The villages mostly don't exist anymore. Israeli towns and cities stand where they once were. The fig trees and olive groves the old people remembered have been replaced by highways and apartment blocks. Return, in any literal sense, is impossible.
But the status persists. The agency persists. The conflict persists. Seventy-five years of temporary measures stretch toward a hundred.
A Note on Numbers
Statistics about Palestinians and UNRWA are contested. The agency's count of 5.9 million registered refugees is based on its own registration criteria, which critics argue are inflated by including descendants in perpetuity and not removing people who have died, emigrated, or acquired citizenship elsewhere. Lower estimates exist, though they're often politically motivated in the opposite direction.

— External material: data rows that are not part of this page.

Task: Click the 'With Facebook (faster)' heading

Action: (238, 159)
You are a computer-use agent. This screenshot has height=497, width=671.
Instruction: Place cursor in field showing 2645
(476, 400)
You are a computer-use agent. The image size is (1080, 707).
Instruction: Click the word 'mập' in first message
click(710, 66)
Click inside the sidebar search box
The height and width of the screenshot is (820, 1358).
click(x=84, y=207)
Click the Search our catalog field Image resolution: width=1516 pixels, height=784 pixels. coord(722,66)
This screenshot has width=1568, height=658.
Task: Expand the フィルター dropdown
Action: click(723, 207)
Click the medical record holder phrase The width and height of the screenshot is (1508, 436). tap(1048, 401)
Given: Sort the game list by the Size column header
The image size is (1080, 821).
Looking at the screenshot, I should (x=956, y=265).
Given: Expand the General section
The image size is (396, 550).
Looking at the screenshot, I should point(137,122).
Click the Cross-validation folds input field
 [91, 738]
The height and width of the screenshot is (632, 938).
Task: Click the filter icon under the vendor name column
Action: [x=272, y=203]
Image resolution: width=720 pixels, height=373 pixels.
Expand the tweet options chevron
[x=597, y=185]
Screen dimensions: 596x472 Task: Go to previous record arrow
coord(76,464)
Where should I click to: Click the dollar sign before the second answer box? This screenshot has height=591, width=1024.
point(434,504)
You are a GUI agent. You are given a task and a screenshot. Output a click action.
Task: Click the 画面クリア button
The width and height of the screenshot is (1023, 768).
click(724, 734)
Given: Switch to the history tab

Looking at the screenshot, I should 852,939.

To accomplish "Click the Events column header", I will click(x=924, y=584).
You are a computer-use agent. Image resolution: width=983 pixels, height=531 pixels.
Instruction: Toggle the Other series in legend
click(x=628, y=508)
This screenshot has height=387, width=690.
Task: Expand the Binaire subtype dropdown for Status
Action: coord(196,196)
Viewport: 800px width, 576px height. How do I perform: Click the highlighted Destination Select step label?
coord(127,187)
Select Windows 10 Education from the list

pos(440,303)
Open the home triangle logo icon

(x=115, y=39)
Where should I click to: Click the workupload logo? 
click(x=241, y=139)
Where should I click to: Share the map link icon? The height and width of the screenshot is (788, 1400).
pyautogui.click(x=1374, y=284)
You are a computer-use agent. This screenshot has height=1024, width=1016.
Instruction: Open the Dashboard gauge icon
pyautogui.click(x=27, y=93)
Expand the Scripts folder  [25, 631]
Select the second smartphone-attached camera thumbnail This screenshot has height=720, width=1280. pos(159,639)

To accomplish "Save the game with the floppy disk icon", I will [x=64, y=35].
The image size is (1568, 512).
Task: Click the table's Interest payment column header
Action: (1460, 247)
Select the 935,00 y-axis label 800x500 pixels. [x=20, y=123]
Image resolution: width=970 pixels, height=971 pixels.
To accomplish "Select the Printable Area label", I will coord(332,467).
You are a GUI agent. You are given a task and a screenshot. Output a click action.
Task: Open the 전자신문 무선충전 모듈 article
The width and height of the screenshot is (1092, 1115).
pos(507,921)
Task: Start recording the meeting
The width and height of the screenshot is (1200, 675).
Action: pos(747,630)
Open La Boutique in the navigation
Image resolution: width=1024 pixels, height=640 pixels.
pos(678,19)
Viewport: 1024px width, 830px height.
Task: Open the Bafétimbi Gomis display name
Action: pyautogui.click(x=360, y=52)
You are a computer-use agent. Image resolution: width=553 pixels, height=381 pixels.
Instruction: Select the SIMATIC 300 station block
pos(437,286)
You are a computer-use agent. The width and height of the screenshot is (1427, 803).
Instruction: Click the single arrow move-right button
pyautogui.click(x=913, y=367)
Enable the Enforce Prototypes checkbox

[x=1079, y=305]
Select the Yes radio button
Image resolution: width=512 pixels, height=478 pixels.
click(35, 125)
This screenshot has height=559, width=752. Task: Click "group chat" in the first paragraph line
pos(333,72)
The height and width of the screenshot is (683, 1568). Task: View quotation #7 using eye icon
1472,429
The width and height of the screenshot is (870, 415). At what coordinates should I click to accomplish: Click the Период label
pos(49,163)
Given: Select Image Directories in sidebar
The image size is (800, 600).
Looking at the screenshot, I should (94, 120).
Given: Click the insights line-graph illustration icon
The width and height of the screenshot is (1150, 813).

What's not disputed is that we're talking about millions of people—some living in camps, some integrated into host societies, some scattered across the globe—all carrying a legal status tied to events that happened before most of them were born.
Whether you think UNRWA should continue, be reformed, or be abolished probably depends on what you think should happen to those people. And that question, in turn, depends on how you understand the history that displaced them—a history that remains as contested as everything else in this conflict.
The Uncomfortable Truth
After seventy-five years, here's what we know: The refugee problem created by the 1948 war was never solved. The political settlement that UNRWA was supposed to bridge never materialized. The temporary agency became permanent. The temporary camps became permanent. The temporary status became hereditary.
Maybe this is a failure of international diplomacy. Maybe it's inevitable given the depth of the conflict. Maybe it's both. What it definitely is, is a humanitarian reality that won't disappear because it's politically inconvenient.
UNRWA exists because five or six million people need services and no one else will provide them. It continues to exist, despite all controversies, because the alternative—millions of people with nothing—is unacceptable to enough of the international community to keep the funding flowing, however precariously.
It's not a solution. It never was. It's a holding pattern, a way of managing a problem that can't be solved, a seventy-five-year-old temporary measure that has outlasted the people who created it and will probably outlast everyone reading about it today.
That's not satisfying. But then, nothing about this conflict is.